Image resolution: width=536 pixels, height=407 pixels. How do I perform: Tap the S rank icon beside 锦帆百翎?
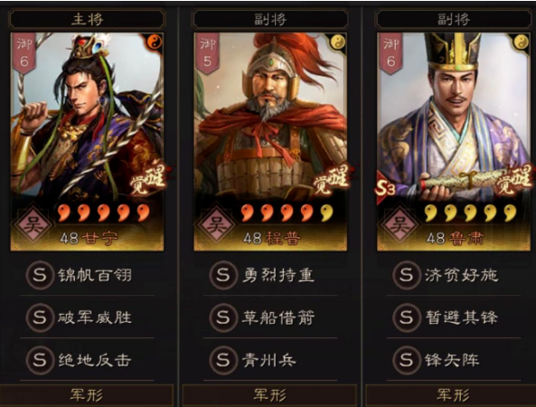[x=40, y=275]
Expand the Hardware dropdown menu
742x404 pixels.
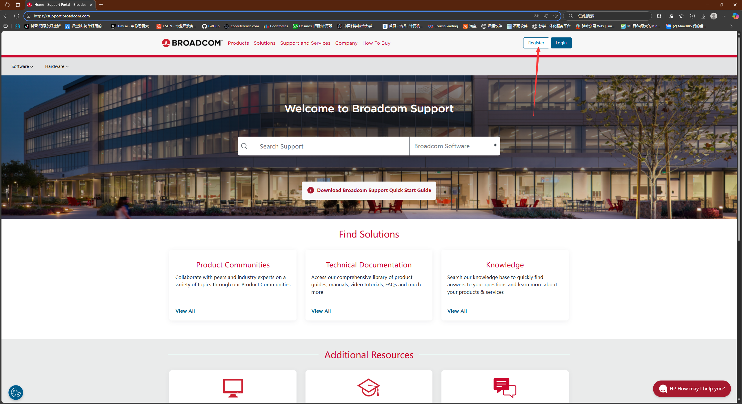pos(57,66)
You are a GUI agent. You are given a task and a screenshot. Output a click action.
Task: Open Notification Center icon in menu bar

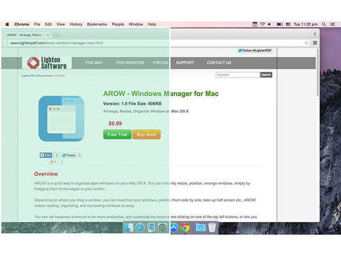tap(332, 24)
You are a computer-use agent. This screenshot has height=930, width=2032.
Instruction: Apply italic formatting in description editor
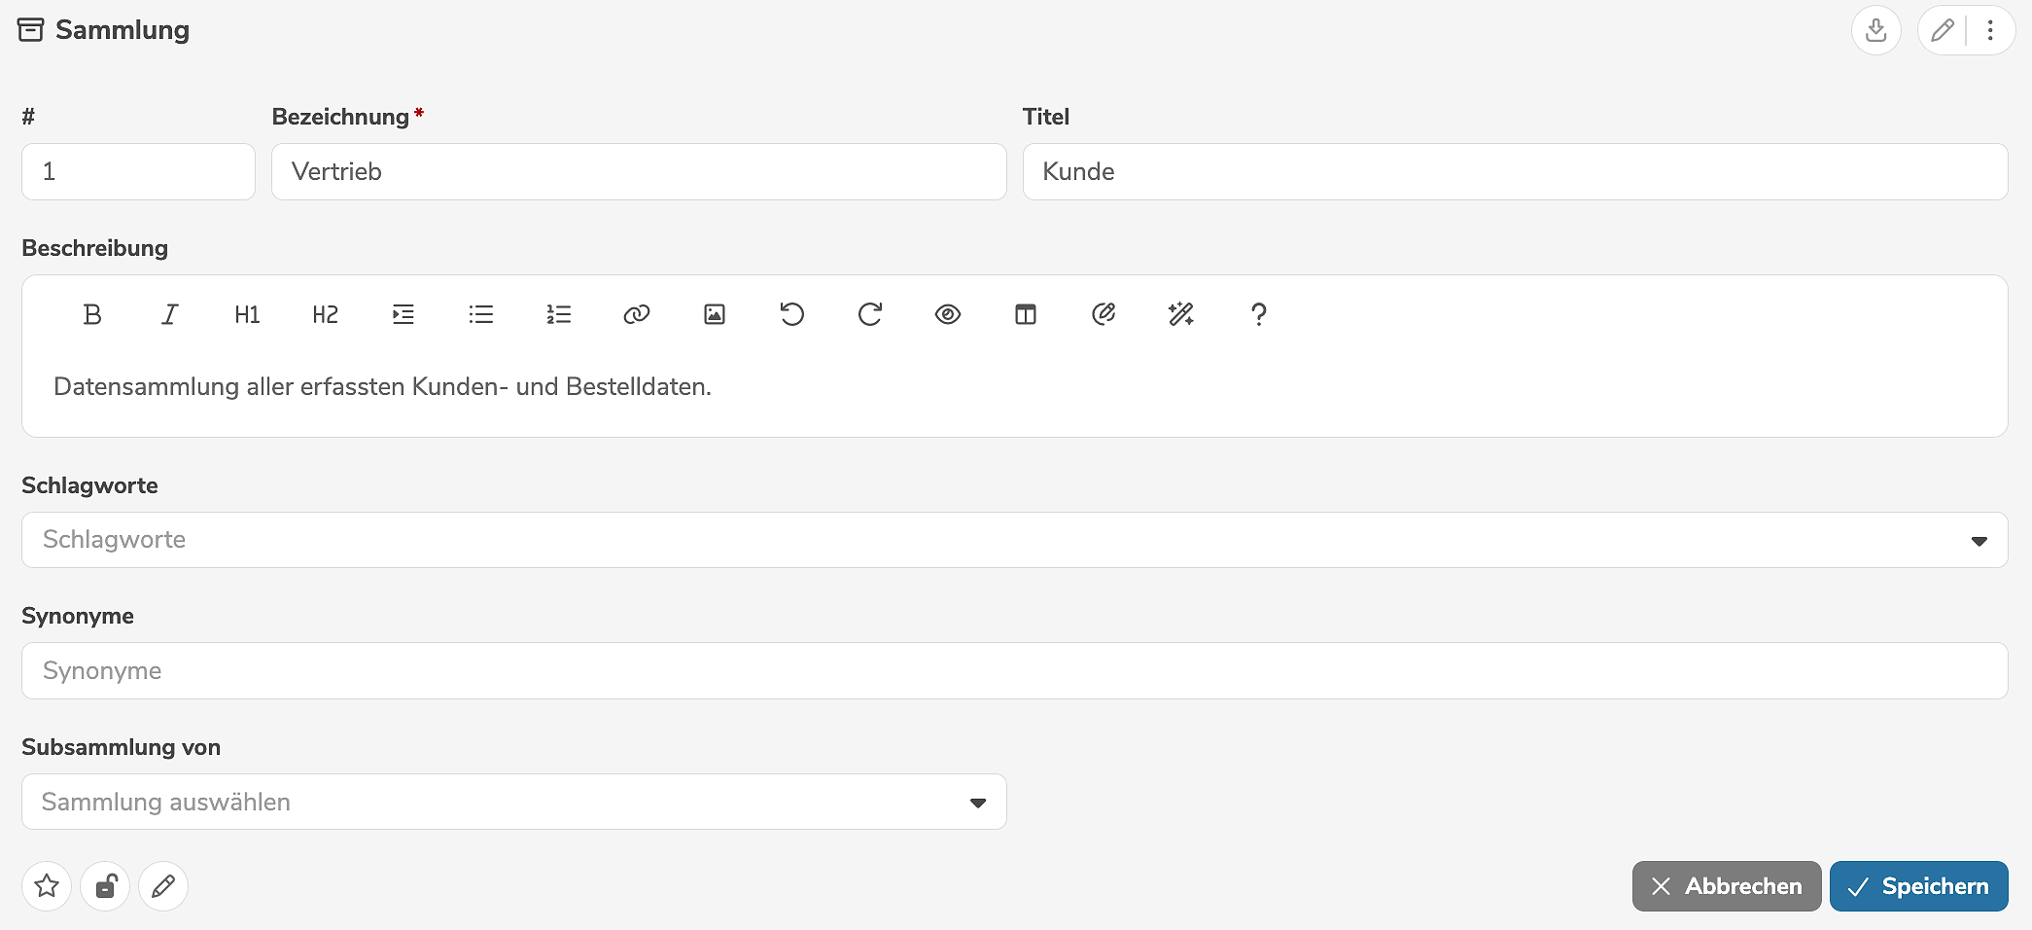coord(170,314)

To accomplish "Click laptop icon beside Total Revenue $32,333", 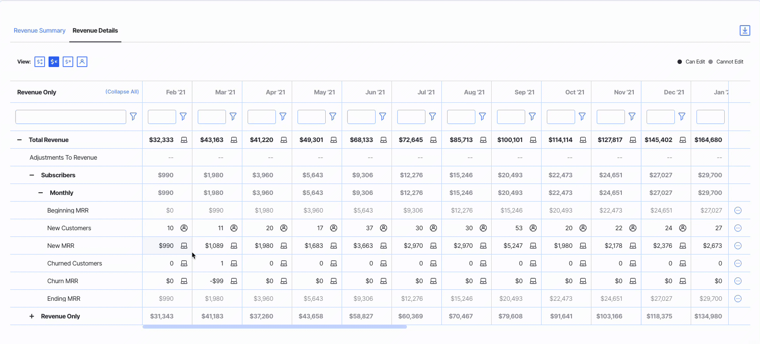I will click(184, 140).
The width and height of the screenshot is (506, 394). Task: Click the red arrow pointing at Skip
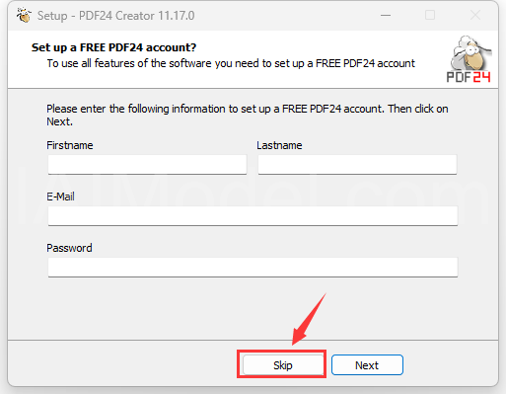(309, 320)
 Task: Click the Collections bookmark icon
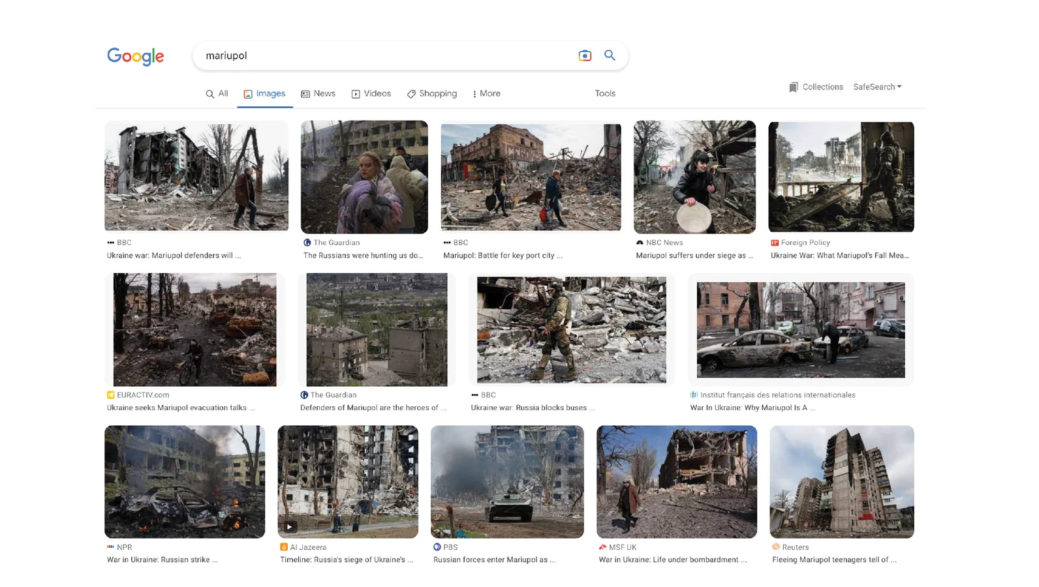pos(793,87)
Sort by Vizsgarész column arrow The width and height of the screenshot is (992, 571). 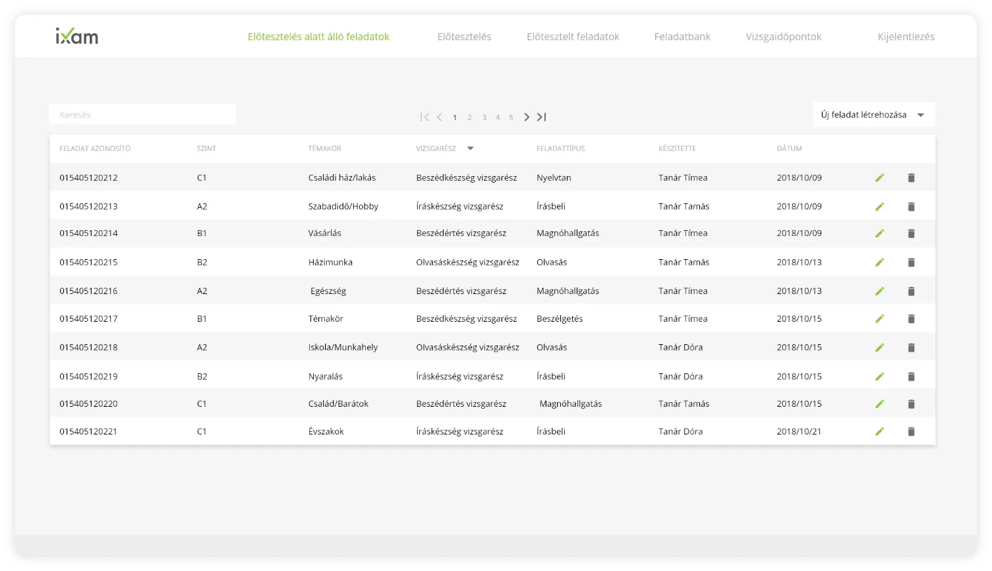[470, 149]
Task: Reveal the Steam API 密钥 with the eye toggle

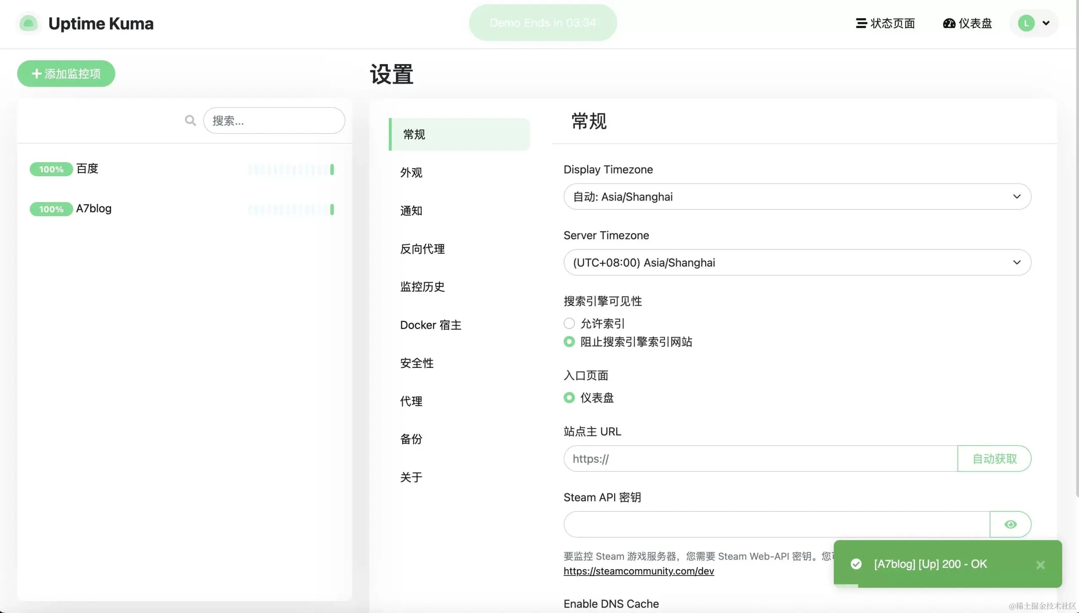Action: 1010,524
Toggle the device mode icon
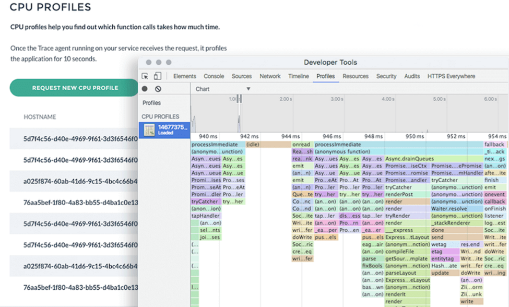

Zu erledigen
Kannst du den Abschnitt von der Zeile mit "You are a GUI" bis einschließlich der Zeile mit "coord(170,314)" noch einmal wiedergeben und darin "italic" in "bold" umbenennen, ohne sonst etwas zu ändern? Lass die Bilder in der Antwort weg.

Lösung der Aufgabe
You are a GUI agent. You are given a task and a screenshot. Output a click action.
Task: Open Notification Center icon in menu bar

tap(332, 24)
You are a computer-use agent. This screenshot has height=930, width=2032.
Instruction: Apply bold formatting in description editor
coord(170,314)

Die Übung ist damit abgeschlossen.